### The request:
Rewrite the records starting at the line containing "At what coordinates" and ending at the line containing "pos(184,521)", including the requests, and shift each coordinate in the answers up by 12.

### Data shown:
>> start
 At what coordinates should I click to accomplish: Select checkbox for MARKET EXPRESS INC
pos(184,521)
>> end
>> start
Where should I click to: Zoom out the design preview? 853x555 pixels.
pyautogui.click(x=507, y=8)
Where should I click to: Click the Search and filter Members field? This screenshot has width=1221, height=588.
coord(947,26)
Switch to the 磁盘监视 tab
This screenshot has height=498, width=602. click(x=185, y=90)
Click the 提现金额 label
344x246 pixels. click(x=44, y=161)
>> end
### Complete response:
 At what coordinates should I click to accomplish: Select checkbox for MARKET EXPRESS INC
pos(196,533)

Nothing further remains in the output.